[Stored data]
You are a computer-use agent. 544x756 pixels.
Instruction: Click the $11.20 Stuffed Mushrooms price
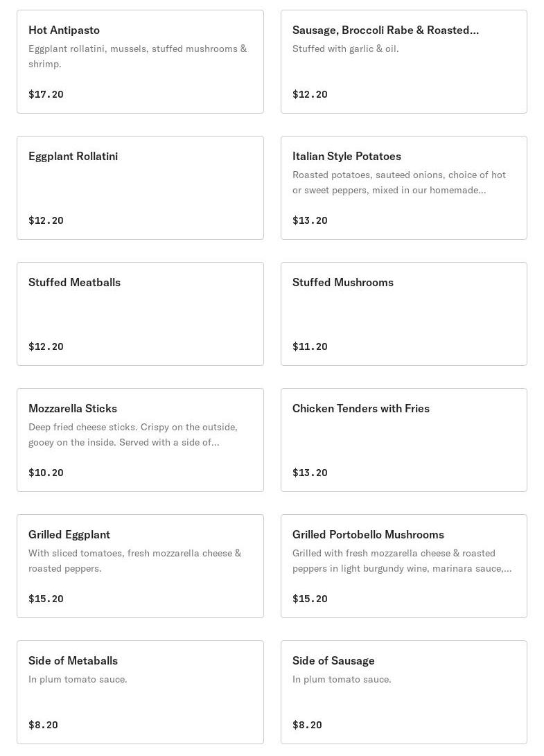[310, 346]
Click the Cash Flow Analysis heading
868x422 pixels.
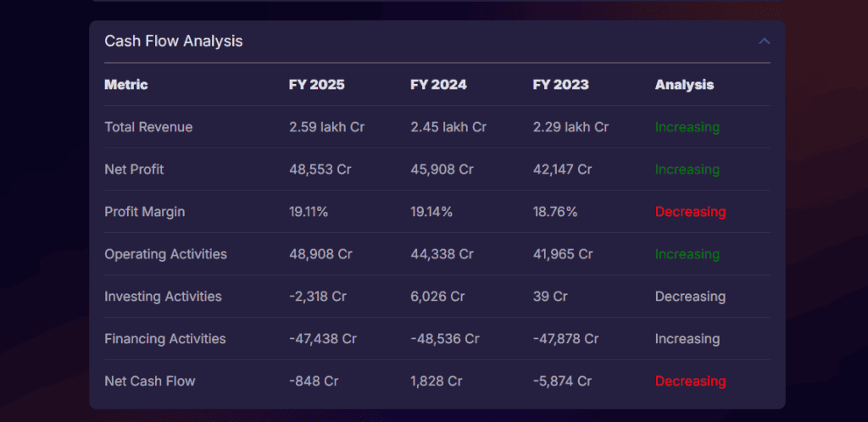(173, 41)
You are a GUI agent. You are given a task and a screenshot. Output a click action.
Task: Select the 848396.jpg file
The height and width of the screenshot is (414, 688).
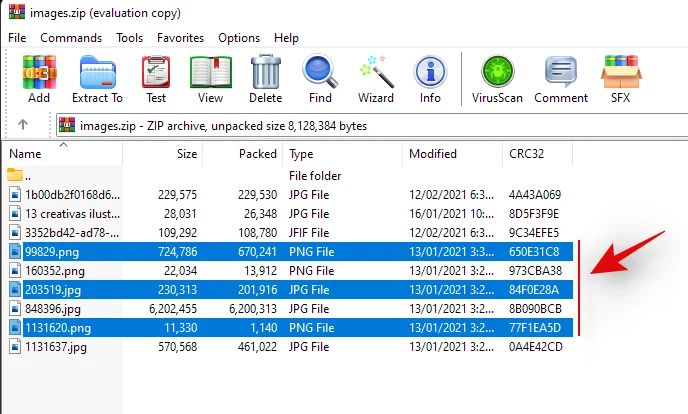coord(54,309)
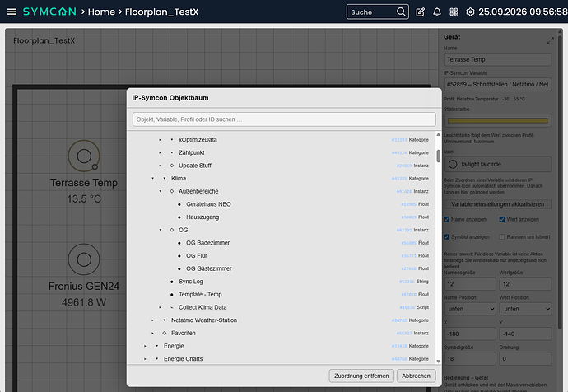Click the Statusfarbe yellow color swatch
The image size is (568, 392).
click(497, 120)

- What is being asked:
Reproduce the data above exactly, leaving each picture out.

- Result for this exercise:
You are a computer-use agent. 544x756 pixels.
Instruction: Click the $11.20 Stuffed Mushrooms price
[310, 346]
Click the Cash Flow Analysis heading
868x422 pixels.
(173, 41)
You are a GUI agent. You are given a task and a screenshot. Output a click action.
Task: Select the 848396.jpg file
The height and width of the screenshot is (414, 688).
coord(54,309)
Click the Statusfarbe yellow color swatch
The image size is (568, 392).
click(497, 120)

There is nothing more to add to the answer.